▸ **Text zur Analyse**:
::::
Mühlacker. Der Bücherschrank auf dem Konrad-Adenauer-Platz in Mühlacker ist eine Institution. Was manche Nutzer womöglich gar nicht wissen: Der Literaturbestand, der im Kühlschrank auf Leser wartet, muss gepflegt werden, denn in der Tauschbörse landen mitunter Wälzer, die dort wegen ihres Inhalts oder schlechten Zustands nicht hingehören. Manche Zeitgenossen missbrauchen die beliebte Literaturbörse sogar als Mülleimer.
::::
▸ **Auszuführende Aufgaben**:
- 1) Wo steht laut dem Text zum Bücherschrank der Bücherschrank?
- 2) Bitte gib den Abschnitt aus dem Text zum Bücherschrank wortgetreu wieder, beginnend bei "Mühlacker. Der Bücherschrank" und endend bei "sogar als Mülleimer.".
Die Datensätze sind eigenständiges Material und gehören nicht zum Text.

Datensätze aus einer Datensammlung
::::
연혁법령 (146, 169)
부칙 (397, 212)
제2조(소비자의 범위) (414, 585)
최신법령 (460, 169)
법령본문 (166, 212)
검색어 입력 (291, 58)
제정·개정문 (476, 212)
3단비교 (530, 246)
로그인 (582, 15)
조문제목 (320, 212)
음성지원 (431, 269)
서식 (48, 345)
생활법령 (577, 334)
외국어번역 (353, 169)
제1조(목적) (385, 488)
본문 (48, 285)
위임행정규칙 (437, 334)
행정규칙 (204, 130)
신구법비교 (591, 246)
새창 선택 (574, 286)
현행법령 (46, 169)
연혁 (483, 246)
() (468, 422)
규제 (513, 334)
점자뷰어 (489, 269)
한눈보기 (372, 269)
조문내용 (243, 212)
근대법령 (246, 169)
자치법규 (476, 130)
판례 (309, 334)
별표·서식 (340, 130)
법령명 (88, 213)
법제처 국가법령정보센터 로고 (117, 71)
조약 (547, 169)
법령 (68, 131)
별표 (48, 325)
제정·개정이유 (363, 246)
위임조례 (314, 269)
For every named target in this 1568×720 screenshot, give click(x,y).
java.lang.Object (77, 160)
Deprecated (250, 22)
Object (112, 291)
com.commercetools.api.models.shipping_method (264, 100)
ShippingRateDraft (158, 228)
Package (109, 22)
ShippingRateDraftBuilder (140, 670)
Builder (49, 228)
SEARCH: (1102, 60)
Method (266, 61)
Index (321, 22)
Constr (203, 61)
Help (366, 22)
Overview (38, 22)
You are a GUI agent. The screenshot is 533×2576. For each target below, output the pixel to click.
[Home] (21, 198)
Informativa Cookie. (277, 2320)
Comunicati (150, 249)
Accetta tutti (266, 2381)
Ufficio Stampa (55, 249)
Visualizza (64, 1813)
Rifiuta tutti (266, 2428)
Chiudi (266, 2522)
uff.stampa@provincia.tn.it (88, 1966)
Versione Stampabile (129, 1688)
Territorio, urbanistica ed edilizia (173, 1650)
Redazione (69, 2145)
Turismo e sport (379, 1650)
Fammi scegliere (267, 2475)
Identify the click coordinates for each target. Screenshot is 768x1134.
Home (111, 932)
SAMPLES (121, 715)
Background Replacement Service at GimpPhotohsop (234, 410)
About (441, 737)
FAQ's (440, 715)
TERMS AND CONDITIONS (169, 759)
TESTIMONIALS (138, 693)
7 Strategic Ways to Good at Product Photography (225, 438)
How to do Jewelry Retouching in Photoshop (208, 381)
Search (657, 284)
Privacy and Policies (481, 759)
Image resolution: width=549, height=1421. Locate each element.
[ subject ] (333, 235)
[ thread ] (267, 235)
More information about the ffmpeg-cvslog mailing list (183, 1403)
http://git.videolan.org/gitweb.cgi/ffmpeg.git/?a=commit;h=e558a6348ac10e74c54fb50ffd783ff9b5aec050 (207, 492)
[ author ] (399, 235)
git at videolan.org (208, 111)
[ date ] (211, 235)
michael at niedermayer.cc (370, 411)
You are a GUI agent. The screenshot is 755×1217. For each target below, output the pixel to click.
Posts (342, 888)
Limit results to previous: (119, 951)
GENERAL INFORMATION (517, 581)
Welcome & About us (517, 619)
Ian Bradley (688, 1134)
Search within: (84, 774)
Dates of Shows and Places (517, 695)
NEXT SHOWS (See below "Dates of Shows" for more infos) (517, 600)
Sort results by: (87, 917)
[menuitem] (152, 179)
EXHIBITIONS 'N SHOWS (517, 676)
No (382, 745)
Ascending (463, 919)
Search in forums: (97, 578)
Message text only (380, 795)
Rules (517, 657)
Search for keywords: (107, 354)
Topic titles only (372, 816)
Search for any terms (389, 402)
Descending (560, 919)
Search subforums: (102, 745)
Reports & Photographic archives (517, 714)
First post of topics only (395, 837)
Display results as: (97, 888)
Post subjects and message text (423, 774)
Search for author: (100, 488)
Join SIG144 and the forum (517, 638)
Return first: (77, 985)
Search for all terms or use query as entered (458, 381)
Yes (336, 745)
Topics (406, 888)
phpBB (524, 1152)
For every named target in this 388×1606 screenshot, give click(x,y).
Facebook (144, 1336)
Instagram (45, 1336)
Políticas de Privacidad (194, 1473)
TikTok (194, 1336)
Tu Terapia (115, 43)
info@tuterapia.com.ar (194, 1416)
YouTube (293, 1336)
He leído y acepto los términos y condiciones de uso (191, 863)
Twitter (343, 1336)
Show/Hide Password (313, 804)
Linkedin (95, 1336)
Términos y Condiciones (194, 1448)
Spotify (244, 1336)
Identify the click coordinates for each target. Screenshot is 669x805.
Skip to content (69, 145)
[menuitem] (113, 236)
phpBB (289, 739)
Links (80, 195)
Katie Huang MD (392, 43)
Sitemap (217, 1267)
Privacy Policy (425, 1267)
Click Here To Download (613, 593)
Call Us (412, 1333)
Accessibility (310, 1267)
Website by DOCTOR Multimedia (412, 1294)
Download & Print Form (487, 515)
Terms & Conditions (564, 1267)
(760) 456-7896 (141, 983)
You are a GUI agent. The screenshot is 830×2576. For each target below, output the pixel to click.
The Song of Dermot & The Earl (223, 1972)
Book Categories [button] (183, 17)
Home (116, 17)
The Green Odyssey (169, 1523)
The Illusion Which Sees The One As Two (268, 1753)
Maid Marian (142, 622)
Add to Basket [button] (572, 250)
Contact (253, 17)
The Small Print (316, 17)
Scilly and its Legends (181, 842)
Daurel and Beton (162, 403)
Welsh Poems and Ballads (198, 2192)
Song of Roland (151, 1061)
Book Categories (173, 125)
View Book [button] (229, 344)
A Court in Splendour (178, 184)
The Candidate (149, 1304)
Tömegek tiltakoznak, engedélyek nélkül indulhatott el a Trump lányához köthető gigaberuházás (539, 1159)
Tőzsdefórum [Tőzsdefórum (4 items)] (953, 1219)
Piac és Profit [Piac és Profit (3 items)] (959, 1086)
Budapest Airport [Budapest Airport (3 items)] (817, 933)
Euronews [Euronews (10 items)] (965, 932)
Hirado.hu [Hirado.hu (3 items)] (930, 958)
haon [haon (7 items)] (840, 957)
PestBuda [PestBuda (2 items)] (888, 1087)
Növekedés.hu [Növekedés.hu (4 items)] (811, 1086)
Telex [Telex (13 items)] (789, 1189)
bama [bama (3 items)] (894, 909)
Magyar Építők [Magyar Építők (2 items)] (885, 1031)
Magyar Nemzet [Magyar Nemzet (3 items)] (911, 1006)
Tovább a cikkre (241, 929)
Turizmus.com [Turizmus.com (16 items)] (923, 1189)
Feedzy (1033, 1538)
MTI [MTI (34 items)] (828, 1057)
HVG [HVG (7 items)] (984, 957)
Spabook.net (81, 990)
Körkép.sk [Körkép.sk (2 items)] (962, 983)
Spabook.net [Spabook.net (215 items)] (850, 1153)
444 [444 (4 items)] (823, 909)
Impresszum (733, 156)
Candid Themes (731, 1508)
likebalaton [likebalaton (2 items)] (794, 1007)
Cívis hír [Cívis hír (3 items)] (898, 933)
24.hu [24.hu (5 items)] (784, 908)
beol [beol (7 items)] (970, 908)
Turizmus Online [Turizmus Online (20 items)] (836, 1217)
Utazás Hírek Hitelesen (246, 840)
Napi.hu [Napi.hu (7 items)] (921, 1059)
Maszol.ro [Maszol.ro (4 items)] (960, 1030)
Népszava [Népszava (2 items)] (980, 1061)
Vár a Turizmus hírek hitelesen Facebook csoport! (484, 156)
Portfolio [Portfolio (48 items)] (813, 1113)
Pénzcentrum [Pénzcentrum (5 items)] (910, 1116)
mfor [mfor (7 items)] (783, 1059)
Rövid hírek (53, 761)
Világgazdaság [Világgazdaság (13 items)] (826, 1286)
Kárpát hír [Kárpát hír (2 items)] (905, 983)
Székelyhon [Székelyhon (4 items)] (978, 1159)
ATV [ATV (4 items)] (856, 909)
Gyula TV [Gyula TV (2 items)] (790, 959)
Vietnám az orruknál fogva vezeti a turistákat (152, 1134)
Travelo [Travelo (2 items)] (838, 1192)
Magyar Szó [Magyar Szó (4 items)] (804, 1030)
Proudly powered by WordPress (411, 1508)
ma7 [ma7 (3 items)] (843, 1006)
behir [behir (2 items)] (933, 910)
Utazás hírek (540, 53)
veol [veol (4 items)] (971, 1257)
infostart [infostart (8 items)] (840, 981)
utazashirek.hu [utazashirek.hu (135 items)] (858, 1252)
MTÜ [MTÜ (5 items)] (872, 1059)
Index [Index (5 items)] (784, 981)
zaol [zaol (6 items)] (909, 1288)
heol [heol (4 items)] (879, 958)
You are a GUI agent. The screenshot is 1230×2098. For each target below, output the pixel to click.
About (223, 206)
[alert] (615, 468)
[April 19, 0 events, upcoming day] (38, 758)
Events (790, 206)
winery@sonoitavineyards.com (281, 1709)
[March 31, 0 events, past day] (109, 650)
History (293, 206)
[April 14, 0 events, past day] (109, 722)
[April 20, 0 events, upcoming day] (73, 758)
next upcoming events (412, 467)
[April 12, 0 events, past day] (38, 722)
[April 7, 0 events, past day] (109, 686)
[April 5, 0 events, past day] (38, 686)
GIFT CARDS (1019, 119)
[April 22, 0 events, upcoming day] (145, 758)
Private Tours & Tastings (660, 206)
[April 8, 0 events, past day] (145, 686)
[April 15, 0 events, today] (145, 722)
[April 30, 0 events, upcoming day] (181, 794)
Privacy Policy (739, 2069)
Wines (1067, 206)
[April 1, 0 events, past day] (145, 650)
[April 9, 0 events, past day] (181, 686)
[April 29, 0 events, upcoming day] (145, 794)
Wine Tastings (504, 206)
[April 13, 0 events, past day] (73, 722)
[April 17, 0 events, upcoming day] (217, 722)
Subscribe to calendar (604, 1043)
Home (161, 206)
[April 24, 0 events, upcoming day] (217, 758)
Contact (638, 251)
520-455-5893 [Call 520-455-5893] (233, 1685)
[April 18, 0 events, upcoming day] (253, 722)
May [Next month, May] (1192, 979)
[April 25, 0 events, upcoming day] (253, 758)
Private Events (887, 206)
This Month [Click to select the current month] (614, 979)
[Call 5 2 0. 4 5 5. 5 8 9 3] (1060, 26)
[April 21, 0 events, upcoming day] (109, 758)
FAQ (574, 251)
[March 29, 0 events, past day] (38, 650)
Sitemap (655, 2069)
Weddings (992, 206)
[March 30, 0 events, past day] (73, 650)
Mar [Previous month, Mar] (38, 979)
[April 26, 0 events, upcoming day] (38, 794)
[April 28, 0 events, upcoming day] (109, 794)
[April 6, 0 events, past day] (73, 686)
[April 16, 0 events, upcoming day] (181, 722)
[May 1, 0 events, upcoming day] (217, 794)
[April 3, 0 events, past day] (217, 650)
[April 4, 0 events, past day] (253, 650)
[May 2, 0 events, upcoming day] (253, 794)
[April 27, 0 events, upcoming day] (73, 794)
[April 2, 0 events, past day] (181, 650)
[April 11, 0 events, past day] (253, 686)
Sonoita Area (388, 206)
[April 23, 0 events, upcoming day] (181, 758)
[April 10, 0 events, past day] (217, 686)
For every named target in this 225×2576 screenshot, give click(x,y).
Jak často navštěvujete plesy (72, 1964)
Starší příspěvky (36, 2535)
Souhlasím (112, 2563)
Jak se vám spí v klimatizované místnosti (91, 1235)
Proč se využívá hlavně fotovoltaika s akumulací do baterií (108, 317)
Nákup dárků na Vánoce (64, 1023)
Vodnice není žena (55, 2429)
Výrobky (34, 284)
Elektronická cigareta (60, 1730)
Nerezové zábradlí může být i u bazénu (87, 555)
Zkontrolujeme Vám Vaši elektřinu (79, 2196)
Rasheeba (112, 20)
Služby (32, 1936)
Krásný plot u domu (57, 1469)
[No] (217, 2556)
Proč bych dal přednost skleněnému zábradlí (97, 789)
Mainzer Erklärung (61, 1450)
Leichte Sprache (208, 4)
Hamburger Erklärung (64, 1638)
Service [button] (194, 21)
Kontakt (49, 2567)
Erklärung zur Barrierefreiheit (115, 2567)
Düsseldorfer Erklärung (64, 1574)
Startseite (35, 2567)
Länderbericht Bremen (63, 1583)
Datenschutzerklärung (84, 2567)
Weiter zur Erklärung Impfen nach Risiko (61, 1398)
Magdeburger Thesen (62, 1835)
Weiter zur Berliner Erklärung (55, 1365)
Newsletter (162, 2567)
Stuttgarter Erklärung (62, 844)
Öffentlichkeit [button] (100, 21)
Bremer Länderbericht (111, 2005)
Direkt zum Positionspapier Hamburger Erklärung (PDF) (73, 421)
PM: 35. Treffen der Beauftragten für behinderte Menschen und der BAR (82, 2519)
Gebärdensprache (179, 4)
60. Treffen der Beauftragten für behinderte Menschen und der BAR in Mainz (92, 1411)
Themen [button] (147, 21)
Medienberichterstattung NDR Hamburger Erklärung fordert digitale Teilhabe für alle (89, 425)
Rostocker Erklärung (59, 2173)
::::
▸ **Antworten**:
- 1) Auf dem Konrad-Adenauer-Platz in Mühlacker.

- 2)
Mühlacker. Der Bücherschrank auf dem Konrad-Adenauer-Platz in Mühlacker ist eine Institution. Was manche Nutzer womöglich gar nicht wissen: Der Literaturbestand, der im Kühlschrank auf Leser wartet, muss gepflegt werden, denn in der Tauschbörse landen mitunter Wälzer, die dort wegen ihres Inhalts oder schlechten Zustands nicht hingehören. Manche Zeitgenossen missbrauchen die beliebte Literaturbörse sogar als Mülleimer.